His Foundation for Fighting Corruption, an umbrella organization for projects, is run by Navalny himself and Vladimir Ashurkov, a U.S.-educated former asset manager who has been the key fundraiser for the foundation. Ashurkov refused to comment on the prospects of Navalny's projects until the verdict is announced. But some of his employees voiced confidence that Navalny's anti-corruption efforts would not be affected by his possible prison sentence.
Lyubov Sobol, a lawyer who has worked for Rospil for two years, is optimistic that she and her colleagues will be able to carry on. Navalny and his team have talked about the possibility of a prison sentence and "different scenarios for development," Sobol said.

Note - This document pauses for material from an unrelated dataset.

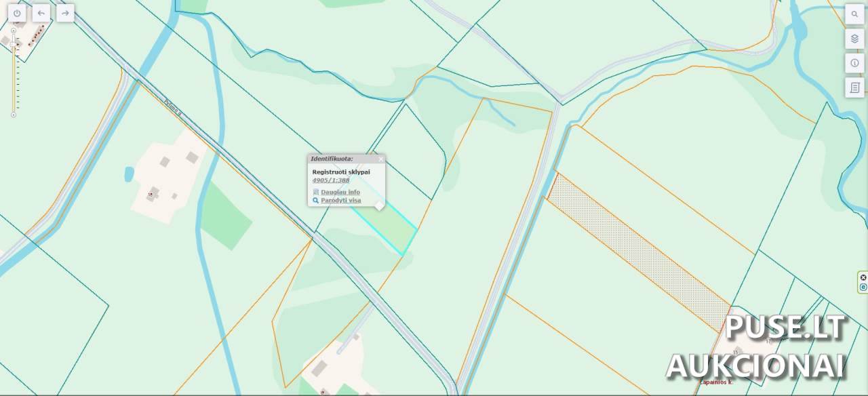This screenshot has width=868, height=396.
Task: Click the Parodyti visa link
Action: click(x=341, y=201)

"We came to a conclusion that what we do at the Foundation will go on regardless," Sobol said. "All of the employees are independent and know their job well."

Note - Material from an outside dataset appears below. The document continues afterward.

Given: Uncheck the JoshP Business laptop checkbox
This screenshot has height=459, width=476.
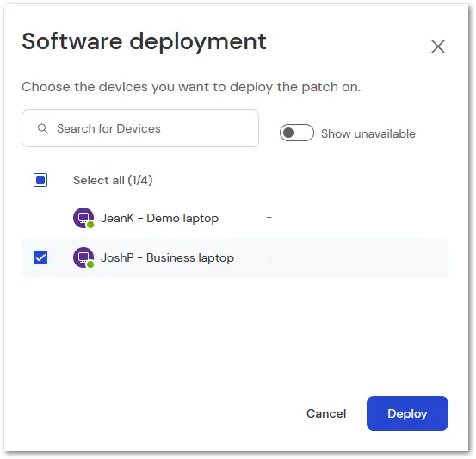Looking at the screenshot, I should (40, 257).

At Navalny's election headquarters in central Moscow, dotted with bright pink desks and white chairs, dozens of cheerful volunteers canvass voters by phone and push Navalny's mayoral candidacy on social media. The possibility of prison for their candidate does not seem to faze them.
Volunteer Oleg Kozlovsky, 29, said the lawyer's supporters "try to focus on things that we can change" rather than on something "as unpredictable as the weather."
"If Alexei gets a prison sentence, the number of volunteers and supporters will only increase," he said.
But Navalny's conviction could undermine the fund's activities by robbing it of its vocal leader. Imprisonment could also spook potential donors.
"Navalny will carry on with his activities in so far as it's possible in incarceration, but it's impossible to fight corruption out of prison," said Alexei Makarkin of the Center for Political Technologies.
According to Makarkin, potential donors became more cautious bankrolling the opposition since President Vladimir Putin's crackdown on the protest movement last spring, and their fears could get even worse.
"They may have problems with the financing," Makarkin said. "In financing, a lot of things are based on personal relations, and Navalny is a charismatic figure, he was able attract investors and donors."
The protest rallies of 2011 and 2012 were largely peaceful, authorized gatherings, attracting thousands of middle-class Russians who had not been to the largely marginal protests of the past decade. But this may be changing with Thursday's verdict for the central leader of those protests. Navalny's supporters are already planning a rally that evening just outside the Kremlin walls — despite the fact that authorities refused to give the green light. The Facebook page of the event has more than 6,500 people listed as going.
Campaign volunteer Alexei, a 20-year-old law student, said he had never been to an unsanctioned rally, but would take the risk Thursday if Navalny were sentenced to prison.
"Moscow authorities left us no choice," said Alexei, who asked that his last name not be used for fear of being expelled from university, something he has seen happen to his friends before.
A guilty verdict for Navalny is "probable and even inevitable," said Shevtsova of Carnegie, but it still has yet to be seen how strong a blow for the opposition movement this will be. "So far, Navalny is not a Boris Yeltsin," Shevtsova said, referring to Russia's first president, who rode an unstoppable popular movement to power.
Longer-term consequences of Navalny's convictions could be more dangerous for the Kremlin than unsanctioned protests on the day of the verdict. State-television has vilified Navalny, portraying him as a corrupt rich Muscovite who defrauded an impoverished timber company.
But his imprisonment alone could turn Navalny into a victim of the Kremlin intrigue.
Makarkin said a conviction could give Navalny a new role: "People's martyr sent to jail by corrupt officials."